The track, Bristol Motor Speedway, is a four-turn short track oval that is 0.533 mi long. The track's turns are banked from twenty-four to thirty degrees, while the front stretch, the location of the finish line, is banked from six to ten degrees. The back stretch also has banking from six to ten degrees. The track has a seating capacity of 160,000 people. The race consisted of 500 laps, equivalent to a race distance of 266.5 mi.
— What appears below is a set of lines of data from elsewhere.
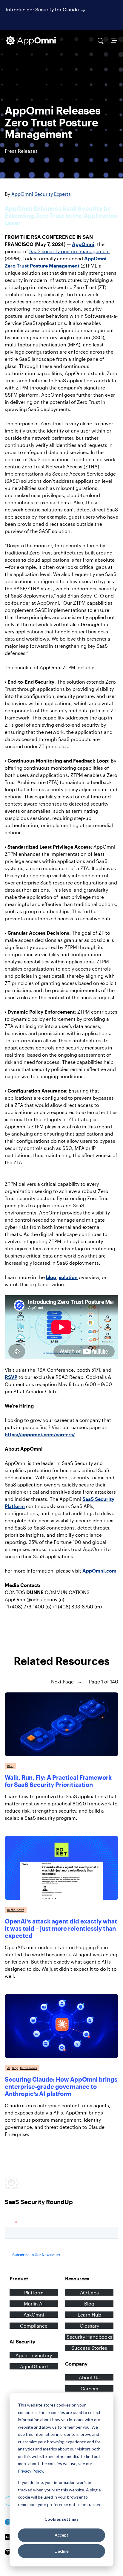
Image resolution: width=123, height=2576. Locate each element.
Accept (61, 2534)
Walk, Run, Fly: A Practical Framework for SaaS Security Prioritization (58, 1781)
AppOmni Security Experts (41, 194)
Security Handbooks (89, 2337)
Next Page (66, 1681)
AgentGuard (34, 2366)
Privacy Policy (30, 2470)
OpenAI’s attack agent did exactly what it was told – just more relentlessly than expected (61, 1928)
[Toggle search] (101, 41)
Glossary (89, 2326)
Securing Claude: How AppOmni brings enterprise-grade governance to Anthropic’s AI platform (61, 2086)
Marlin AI (34, 2303)
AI (8, 2068)
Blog (10, 1766)
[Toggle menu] (114, 41)
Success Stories (89, 2348)
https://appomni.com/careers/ (40, 1434)
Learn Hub (89, 2314)
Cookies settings (61, 2519)
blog (51, 1277)
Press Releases (21, 151)
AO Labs (89, 2292)
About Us (89, 2377)
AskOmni (34, 2314)
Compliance (33, 2326)
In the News (15, 1910)
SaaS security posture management (69, 251)
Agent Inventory (34, 2355)
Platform (34, 2292)
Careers (89, 2388)
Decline (62, 2551)
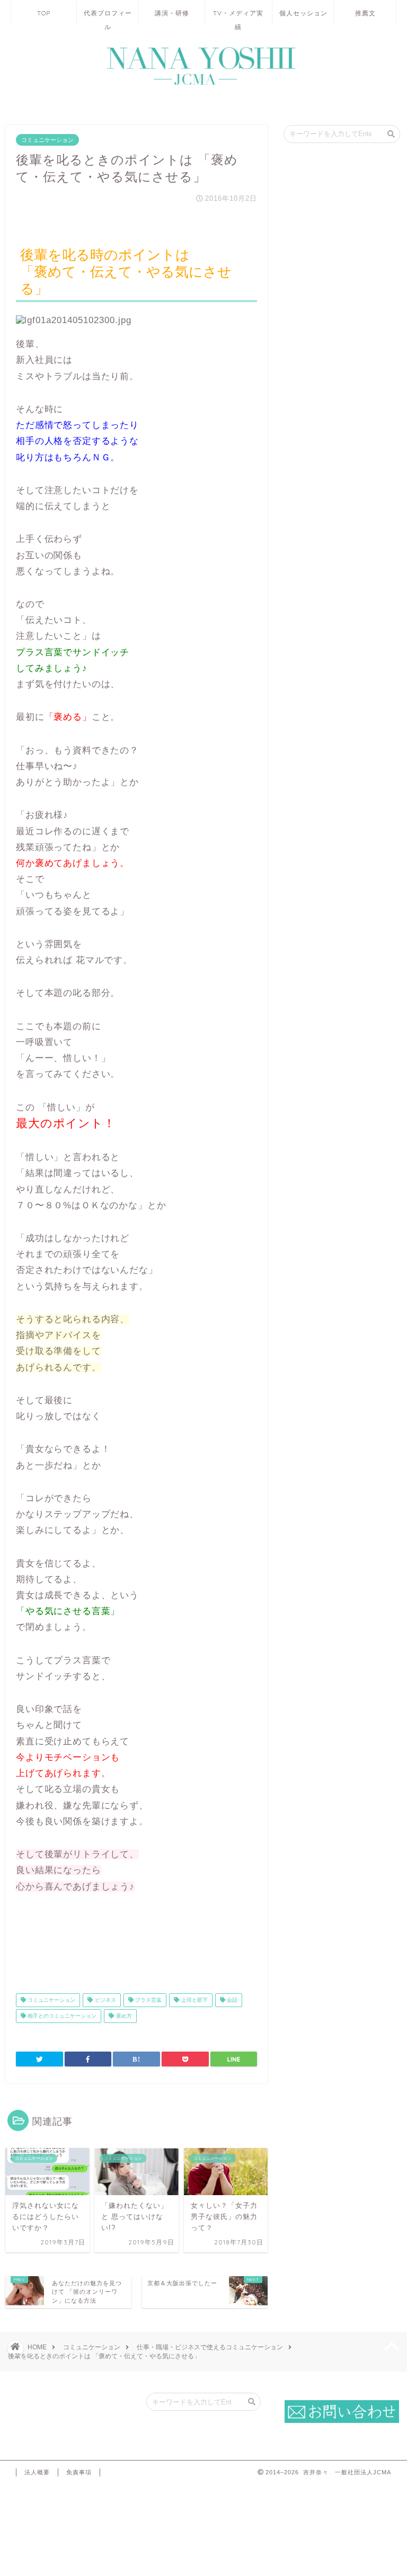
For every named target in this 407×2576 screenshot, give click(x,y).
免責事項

The 2008 winner was Jeff Burton.

== Entry list ==

| Car | Driver | Make | Team |
|---|---|---|---|
| 00 | David Reutimann | Toyota | Michael Waltrip |
| 1 | Martin Truex Jr. | Chevrolet | Teresa Earnhardt |
| 2 | Kurt Busch | Dodge | Walter Czarnecki |
| 5 | Mark Martin | Chevrolet | Mary Hendrick |
| 6 | David Ragan | Ford | Mike Dee |
| 07 | Casey Mears | Chevrolet | Richard Childress |
| 7 | Robby Gordon | Toyota | Robby Gordon |
| 8 | Aric Almirola | Chevrolet | Chip Ganassi |
| 09 | Sterling Marlin | Dodge | James Finch |
| 9 | Kasey Kahne | Dodge | George Gillett Jr |
| 11 | Denny Hamlin | Toyota | J D Gibbs |
| 12 | David Stremme | Dodge | Roger Penske |
| 14 | Tony Stewart | Chevrolet | Margaret Haas |
| 16 | Greg Biffle | Ford | Jack Roush |
| 17 | Matt Kenseth | Ford | John Henry |
| 18 | Kyle Busch | Toyota | Joe Gibbs |
| 19 | Elliott Sadler | Dodge | George Gillett Jr |
| 20 | Joey Logano | Toyota | Joe Gibbs |
| 24 | Jeff Gordon | Chevrolet | Rick Hendrick |
| 26 | Jamie McMurray | Ford | Geoff Smith |
| 28 | Travis Kvapil | Ford | Jeff Moorad |
| 29 | Kevin Harvick | Chevrolet | Richard Childress |
| 31 | Jeff Burton | Chevrolet | Richard Childress |
| 33 | Clint Bowyer | Chevrolet | Bobby Ginn III |
| 34 | John Andretti | Chevrolet | Teresa Earnhardt |
| 36 | Scott Riggs | Toyota | Tommy Baldwin |
| 39 | Ryan Newman | Chevrolet | Tony Stewart |
| 41 | Jeremy Mayfield | Toyota | Jeremy Mayfield |
| 42 | Juan Pablo Montoya | Chevrolet | Teresa Earnhardt |
| 43 | Reed Sorenson | Dodge | Richard Petty |
| 44 | A.J. Allmendinger | Dodge | George Gillett Jr |
| 47 | Marcos Ambrose | Toyota | Rob Kauffman |
| 48 | Jimmie Johnson | Chevrolet | Jeff Gordon |
| 55 | Michael Waltrip | Toyota | Michael Waltrip |
| 64 | Todd Bodine | Toyota | Larry Gunselman |
| 66 | Dave Blaney | Toyota | Phil Parsons |
| 71 | David Gilliland | Chevrolet | Kevin Buckler |
| 77 | Sam Hornish Jr. | Dodge | Bill Davis |
| 82 | Scott Speed | Toyota | Dietrich Mateschitz |
| 83 | Brian Vickers | Toyota | Dietrich Mateschitz |
| 87 | Joe Nemechek | Toyota | Andrea Nemechek |
| 88 | Dale Earnhardt Jr. | Chevrolet | Rick Hendrick |
| 96 | Bobby Labonte | Ford | Jeffrey Moorad |
| 98 | Paul Menard | Ford | Max Jones |
| 99 | Carl Edwards | Ford | Jack Roush |

==Qualifying==
Mark Martin won his second pole in a row. He will start alongside Ryan Newman and teammate Jimmie Johnson in third.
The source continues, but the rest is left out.